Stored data

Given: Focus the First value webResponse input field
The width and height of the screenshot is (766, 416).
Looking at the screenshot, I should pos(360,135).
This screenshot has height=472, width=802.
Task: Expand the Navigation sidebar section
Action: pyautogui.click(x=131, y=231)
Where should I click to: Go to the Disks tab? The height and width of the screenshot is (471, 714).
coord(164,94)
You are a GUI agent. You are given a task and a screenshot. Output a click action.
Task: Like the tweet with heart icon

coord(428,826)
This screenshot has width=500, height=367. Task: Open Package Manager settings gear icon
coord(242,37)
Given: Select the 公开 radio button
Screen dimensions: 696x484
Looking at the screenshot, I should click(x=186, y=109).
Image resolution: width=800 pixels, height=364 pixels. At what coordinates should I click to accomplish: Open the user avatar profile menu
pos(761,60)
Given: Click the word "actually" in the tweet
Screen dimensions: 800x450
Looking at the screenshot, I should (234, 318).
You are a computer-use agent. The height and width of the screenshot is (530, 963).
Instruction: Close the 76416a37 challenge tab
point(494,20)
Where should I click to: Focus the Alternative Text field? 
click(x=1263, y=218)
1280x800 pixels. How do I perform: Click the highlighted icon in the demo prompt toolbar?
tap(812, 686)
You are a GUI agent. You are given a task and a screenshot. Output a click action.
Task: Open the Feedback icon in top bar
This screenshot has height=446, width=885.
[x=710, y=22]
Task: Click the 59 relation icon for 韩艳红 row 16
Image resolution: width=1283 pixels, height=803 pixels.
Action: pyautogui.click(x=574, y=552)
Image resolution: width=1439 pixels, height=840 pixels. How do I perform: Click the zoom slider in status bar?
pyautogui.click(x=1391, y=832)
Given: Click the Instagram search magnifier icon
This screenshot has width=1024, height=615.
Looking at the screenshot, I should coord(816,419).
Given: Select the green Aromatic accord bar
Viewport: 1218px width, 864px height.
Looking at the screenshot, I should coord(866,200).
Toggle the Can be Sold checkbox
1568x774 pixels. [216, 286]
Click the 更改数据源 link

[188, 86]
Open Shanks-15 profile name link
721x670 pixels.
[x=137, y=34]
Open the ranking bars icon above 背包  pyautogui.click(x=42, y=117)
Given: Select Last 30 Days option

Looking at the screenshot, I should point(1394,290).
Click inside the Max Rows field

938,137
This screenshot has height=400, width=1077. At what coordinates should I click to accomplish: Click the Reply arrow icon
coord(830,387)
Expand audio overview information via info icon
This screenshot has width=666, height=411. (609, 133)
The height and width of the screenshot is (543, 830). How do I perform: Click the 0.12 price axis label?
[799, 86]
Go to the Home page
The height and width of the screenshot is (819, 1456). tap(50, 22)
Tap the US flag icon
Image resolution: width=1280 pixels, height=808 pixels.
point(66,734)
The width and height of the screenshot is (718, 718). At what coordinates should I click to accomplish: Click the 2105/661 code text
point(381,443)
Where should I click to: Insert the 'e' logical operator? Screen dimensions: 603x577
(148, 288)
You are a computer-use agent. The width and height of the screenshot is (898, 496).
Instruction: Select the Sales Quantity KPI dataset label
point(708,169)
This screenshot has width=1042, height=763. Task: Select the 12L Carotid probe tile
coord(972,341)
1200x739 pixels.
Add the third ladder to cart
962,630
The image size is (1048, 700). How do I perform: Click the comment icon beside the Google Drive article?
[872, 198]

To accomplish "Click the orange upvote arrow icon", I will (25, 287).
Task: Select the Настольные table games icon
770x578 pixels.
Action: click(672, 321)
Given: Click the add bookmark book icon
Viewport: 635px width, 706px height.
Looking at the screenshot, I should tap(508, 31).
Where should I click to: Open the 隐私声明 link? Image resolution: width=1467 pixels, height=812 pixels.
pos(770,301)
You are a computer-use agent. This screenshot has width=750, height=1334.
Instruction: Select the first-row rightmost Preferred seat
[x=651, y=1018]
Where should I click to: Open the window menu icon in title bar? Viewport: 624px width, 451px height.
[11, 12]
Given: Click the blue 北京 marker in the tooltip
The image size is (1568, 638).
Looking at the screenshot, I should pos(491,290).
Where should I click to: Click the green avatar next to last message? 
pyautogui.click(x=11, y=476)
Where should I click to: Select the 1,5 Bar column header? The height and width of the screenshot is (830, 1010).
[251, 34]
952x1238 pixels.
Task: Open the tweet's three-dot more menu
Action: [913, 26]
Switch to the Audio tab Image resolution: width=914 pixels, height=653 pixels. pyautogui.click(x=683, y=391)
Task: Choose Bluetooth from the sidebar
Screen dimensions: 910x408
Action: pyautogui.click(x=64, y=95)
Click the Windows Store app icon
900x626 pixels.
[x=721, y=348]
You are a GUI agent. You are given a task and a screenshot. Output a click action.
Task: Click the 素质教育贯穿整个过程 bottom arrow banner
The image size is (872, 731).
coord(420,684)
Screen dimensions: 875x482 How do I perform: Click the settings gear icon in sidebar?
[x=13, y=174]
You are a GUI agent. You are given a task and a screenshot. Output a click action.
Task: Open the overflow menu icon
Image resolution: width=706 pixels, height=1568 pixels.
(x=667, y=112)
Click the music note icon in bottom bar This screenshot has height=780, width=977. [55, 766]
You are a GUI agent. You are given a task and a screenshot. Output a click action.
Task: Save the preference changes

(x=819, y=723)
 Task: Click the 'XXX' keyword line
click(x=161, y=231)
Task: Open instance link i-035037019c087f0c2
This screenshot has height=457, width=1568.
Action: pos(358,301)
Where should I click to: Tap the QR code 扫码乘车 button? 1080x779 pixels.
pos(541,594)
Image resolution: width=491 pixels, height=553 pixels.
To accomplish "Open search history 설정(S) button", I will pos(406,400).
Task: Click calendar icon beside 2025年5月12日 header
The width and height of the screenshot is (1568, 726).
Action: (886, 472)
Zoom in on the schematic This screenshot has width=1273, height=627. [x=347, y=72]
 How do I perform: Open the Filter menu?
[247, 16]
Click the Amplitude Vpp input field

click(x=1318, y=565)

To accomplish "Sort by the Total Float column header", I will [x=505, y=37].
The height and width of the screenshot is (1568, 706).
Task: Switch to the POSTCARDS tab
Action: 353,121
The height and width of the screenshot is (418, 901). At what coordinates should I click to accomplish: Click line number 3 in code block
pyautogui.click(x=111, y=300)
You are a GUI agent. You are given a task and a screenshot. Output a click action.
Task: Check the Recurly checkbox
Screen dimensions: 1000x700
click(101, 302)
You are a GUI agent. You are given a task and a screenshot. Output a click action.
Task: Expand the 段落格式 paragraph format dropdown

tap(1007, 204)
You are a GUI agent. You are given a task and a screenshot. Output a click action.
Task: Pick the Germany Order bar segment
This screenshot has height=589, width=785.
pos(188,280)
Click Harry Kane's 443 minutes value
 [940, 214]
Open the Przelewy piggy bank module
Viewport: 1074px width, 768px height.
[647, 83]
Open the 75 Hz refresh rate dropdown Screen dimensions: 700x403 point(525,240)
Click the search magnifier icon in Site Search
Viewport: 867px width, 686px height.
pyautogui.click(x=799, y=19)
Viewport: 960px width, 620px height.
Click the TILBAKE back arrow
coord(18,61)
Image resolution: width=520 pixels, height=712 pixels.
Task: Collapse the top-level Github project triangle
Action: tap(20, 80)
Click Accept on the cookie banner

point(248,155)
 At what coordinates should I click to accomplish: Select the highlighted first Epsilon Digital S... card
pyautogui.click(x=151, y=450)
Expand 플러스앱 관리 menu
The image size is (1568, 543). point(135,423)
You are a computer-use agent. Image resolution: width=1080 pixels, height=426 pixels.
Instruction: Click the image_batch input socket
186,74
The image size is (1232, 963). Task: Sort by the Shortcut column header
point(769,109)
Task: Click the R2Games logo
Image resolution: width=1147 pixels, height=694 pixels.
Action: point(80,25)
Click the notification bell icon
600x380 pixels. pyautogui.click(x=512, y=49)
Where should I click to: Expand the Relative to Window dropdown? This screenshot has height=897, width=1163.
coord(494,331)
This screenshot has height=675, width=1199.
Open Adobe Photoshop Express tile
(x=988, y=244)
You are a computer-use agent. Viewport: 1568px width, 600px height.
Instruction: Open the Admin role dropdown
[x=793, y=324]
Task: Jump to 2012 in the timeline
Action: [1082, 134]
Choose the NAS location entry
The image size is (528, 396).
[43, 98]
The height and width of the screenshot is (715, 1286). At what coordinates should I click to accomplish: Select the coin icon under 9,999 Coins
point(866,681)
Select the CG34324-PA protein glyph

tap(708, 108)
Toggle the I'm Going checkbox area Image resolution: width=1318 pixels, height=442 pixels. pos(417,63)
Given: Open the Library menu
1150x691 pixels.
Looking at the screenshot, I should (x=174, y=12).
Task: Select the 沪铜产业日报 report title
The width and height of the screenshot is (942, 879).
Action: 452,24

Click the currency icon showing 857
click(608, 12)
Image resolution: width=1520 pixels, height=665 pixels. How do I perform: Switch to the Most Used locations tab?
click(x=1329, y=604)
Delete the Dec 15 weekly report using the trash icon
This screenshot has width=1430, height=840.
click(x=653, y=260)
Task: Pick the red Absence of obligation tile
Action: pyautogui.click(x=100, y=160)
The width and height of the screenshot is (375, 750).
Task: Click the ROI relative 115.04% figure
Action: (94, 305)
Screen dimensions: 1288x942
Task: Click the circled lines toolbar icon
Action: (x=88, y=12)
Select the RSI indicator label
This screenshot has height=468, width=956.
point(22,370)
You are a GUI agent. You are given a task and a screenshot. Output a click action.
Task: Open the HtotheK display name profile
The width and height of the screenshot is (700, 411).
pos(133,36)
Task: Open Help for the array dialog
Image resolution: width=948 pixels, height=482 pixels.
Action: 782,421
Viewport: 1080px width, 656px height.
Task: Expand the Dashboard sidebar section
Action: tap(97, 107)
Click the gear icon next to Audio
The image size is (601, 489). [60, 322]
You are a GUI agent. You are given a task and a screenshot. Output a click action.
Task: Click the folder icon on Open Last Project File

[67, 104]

**WHAT TO DO:** Go through the data and show every line where "computer" occurs.

**SOLUTION TO THE EXERCISE:**
You are a computer-use agent. The height and width of the screenshot is (530, 963).
You are a computer-use agent. The width and height of the screenshot is (898, 496).
You are a computer-use agent. This screenshot has width=750, height=1334.
You are a computer-use agent. Image resolution: width=1080 pixels, height=426 pixels.
You are a computer-use agent. Viewport: 1568px width, 600px height.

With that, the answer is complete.